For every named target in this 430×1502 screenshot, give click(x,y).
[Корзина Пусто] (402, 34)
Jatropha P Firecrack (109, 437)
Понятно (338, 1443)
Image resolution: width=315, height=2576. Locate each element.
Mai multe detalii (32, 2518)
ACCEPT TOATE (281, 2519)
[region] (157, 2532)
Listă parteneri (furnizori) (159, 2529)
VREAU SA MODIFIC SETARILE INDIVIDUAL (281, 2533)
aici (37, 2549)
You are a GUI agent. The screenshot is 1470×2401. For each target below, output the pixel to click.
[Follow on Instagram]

= = = = =

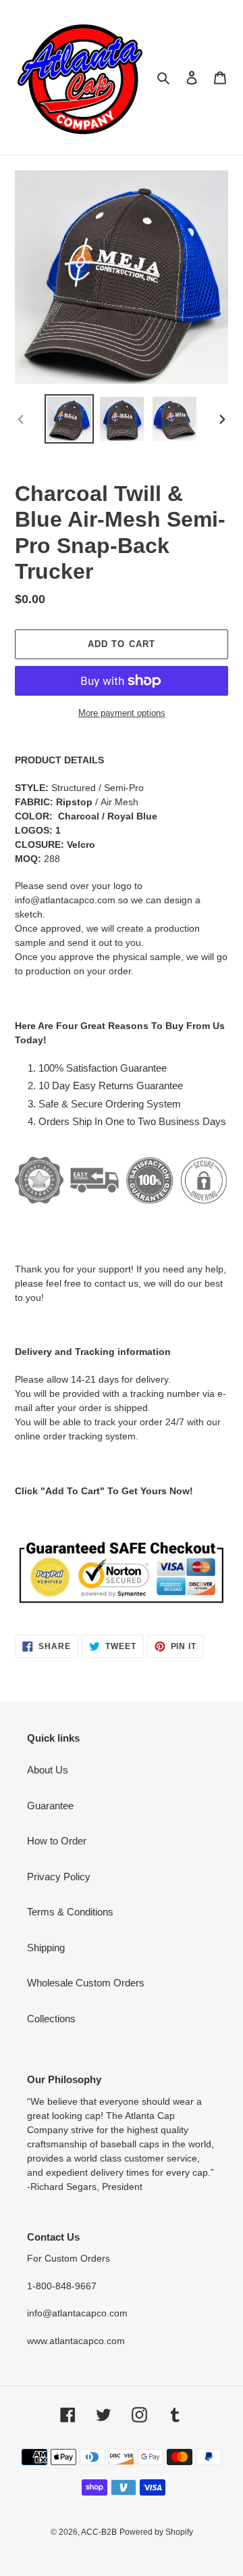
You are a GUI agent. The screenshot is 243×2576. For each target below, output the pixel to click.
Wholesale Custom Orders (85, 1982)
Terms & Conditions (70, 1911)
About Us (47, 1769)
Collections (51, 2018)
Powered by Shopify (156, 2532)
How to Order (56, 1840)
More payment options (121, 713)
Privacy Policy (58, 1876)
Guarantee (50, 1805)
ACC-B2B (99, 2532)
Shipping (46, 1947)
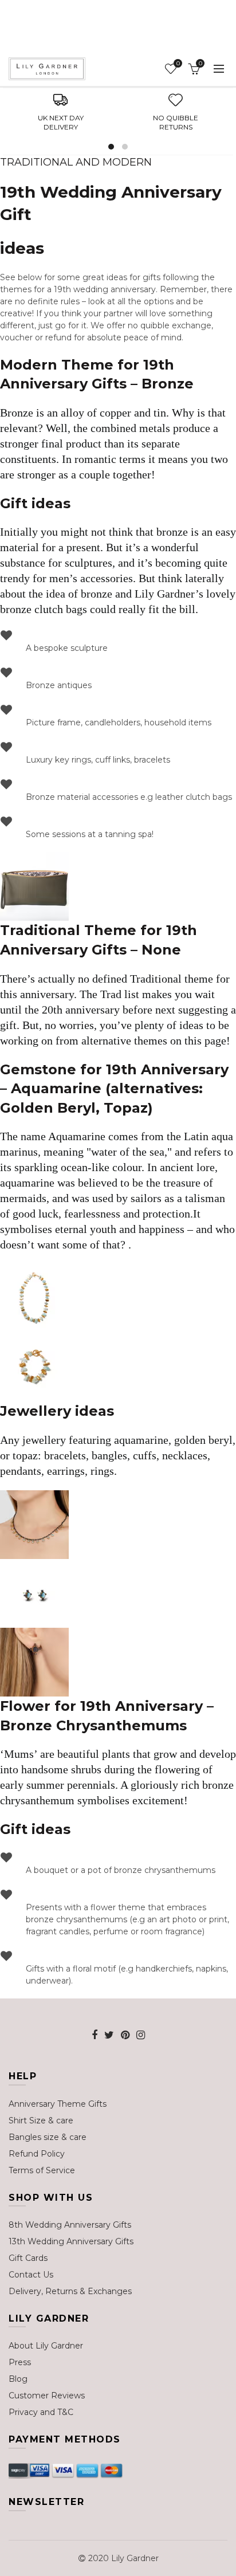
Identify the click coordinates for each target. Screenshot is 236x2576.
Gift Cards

= = = = =

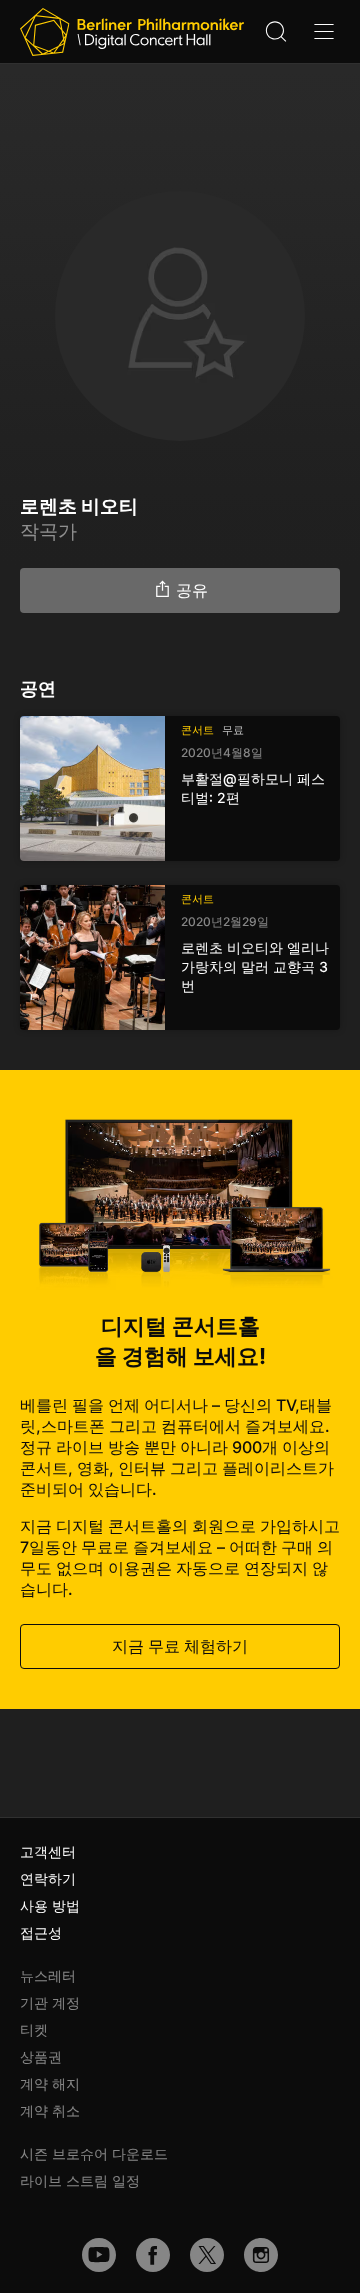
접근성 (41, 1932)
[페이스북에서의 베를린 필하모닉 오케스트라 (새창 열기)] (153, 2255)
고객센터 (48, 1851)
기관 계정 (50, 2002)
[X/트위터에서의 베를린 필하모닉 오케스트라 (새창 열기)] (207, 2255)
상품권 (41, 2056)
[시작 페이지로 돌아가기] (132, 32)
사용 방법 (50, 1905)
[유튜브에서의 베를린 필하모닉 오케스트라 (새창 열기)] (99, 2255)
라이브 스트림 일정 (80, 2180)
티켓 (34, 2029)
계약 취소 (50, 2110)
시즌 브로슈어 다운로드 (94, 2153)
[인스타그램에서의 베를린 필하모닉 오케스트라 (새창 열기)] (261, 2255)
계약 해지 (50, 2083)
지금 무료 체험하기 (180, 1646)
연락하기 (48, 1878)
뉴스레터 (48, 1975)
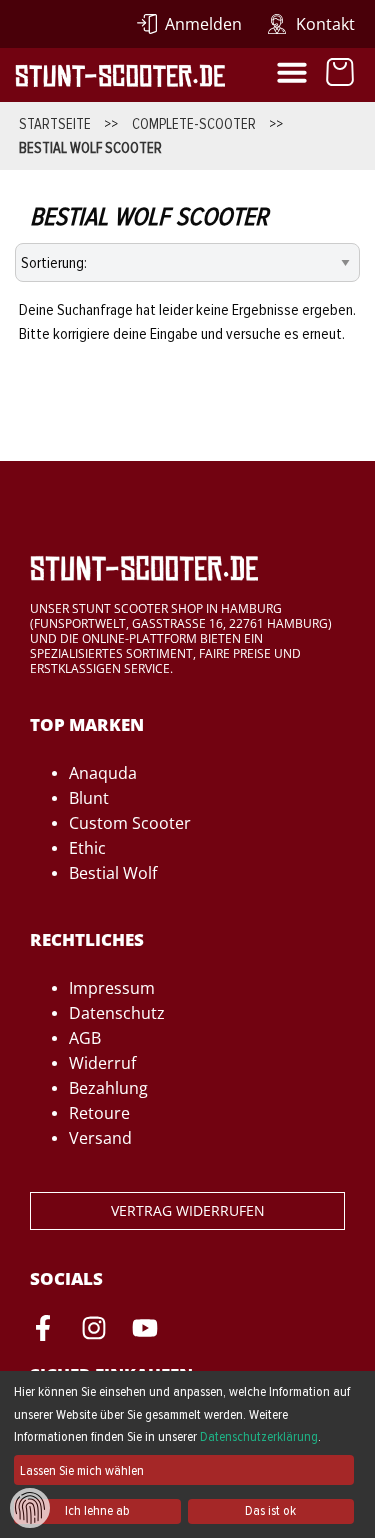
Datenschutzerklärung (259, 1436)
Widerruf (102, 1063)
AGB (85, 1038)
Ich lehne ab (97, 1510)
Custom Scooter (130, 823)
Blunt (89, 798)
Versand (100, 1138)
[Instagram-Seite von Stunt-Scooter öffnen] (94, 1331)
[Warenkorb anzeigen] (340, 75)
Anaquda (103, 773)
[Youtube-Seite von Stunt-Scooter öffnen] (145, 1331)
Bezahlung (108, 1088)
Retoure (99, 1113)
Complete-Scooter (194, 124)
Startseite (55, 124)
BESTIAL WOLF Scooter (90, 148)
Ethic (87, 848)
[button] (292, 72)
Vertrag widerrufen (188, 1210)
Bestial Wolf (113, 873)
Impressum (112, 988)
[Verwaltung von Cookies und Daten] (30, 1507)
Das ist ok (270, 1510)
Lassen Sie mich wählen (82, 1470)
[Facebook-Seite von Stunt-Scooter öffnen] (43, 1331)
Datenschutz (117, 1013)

= = = = =

Return exactly the lines above from the line that has "For every named" through the line that has "[Follow on Instagram]", inclusive, and nothing else.

* ANSWER TO THIS PROBLEM
For every named target in this 430×1502 screenshot, give click(x,y).
[Корзина Пусто] (402, 34)
Jatropha P Firecrack (109, 437)
Понятно (338, 1443)
Image resolution: width=315, height=2576. Locate each element.
Mai multe detalii (32, 2518)
ACCEPT TOATE (281, 2519)
[region] (157, 2532)
Listă parteneri (furnizori) (159, 2529)
VREAU SA MODIFIC SETARILE INDIVIDUAL (281, 2533)
aici (37, 2549)
You are a GUI agent. The screenshot is 1470×2401. For each target below, output the pixel to click.
[Follow on Instagram]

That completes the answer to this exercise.